The more things change…
At this stage it’s left me underwhelmed. What little use I’ve tried to make of it has been nothing but disappointing, it seems to sit in an “Uncanny Valley of Error”, perhaps NQR seems to be the best descriptor in that I’ve tried it for really difficult problems which is gets wrong, and I’ve tried it for the mind-numbingly easy but tedious problems which it equally gets wrong. So the two areas I need the most help, the areas it could deliver the greatest benefit, it’s effectively useless.
Keep in mind, my context of easy or difficult is subjective, because it may be what I think is difficult is easy for some other specialist, and what I think is easy is not for a someone less specialised.
I don’t find this very surprising. Reviewing/editing can be more taxing than writing in the first place. With just plain humans involved.
Remember when we used to have physical “word processors” that became programmes like MS word? I like to call the output of large language models “ultra-processed words” as part of a range of “ultra-processed content” (UPC) from so-called AI. This is a riff on “ultra-processed foods” (UPF).
Wikipedia: “Epidemiological data suggest that consumption of ultra-processed foods is associated with higher risks of many diseases, including obesity, type 2 diabetes, cardiovascular diseases, asthma, specific cancers, and all-cause mortality”
Perhaps the effect of UPC on our mental faculties and social discourse will mirror that of UPF on our bodies and health services?
https://en.wikipedia.org/wiki/Ultra-processed_food
Sometimes to punish prisoners, wardens take away work privileges. Why is Silicon Valley hell bent in depriving humanity of its sense of purpose?
I very much take this “research” with a heavy dose of salt. Upwork’s entire buisness model is lowest common denominator work. If you are unaware, it’s basically a bidding market that rewards doing IT tasks/projects at Substantially below market rates, with Upwork’s taking a cut ofc. For extra icing you have to Pay Them to make a bid, and Pay More to push it up the rankings shown to the “client”.

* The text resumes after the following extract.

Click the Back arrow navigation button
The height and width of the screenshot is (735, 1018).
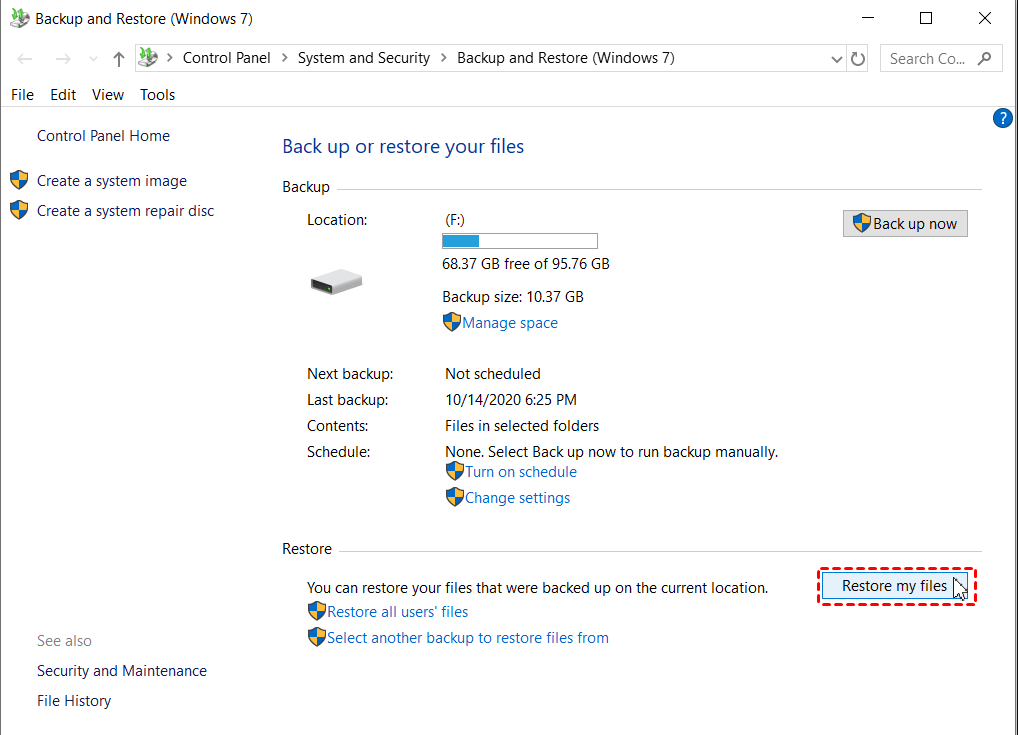(x=26, y=59)

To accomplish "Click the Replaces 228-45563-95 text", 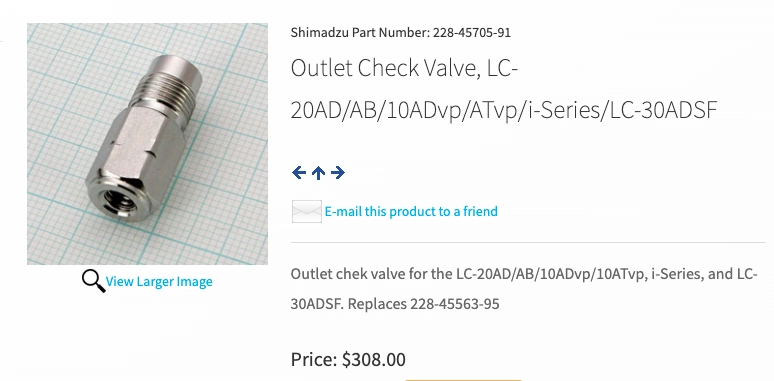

On a less kind day, I’d say it’s model is barely above exploitation.
Proliferation of AI is a direct threat to their buisness model. It’s so this “research” feels like the oil industry telling me solar power isn’t very good.
This doesn’t surprise me at all. There are many in my field, that isn’t related to programming, trying to use AI to automate redundant tasks. I tried and found I could do the work on my own using templates or boilerplate text in far less time than it took to generate a prompt, review and inevitably rewrite what the AI produced.
We rolled co-pilot out to a test group of users, they where excited at first but largely stopped using it. We don’t see the value in the high cost of the license and won’t be rolling it out. I used it myself for a while and yes it’s integrated into office and teams and can save you a few minutes here or there but not for the price. It’s image generation is poor for educational content, we ended up buying stock images instead.
It’s also obnoxious in email drafting and coaching, unless you love corporate speak and extreme obsequiousness.
It can be useful for review files for specific content, that’s about the best function we found. A more advanced find function.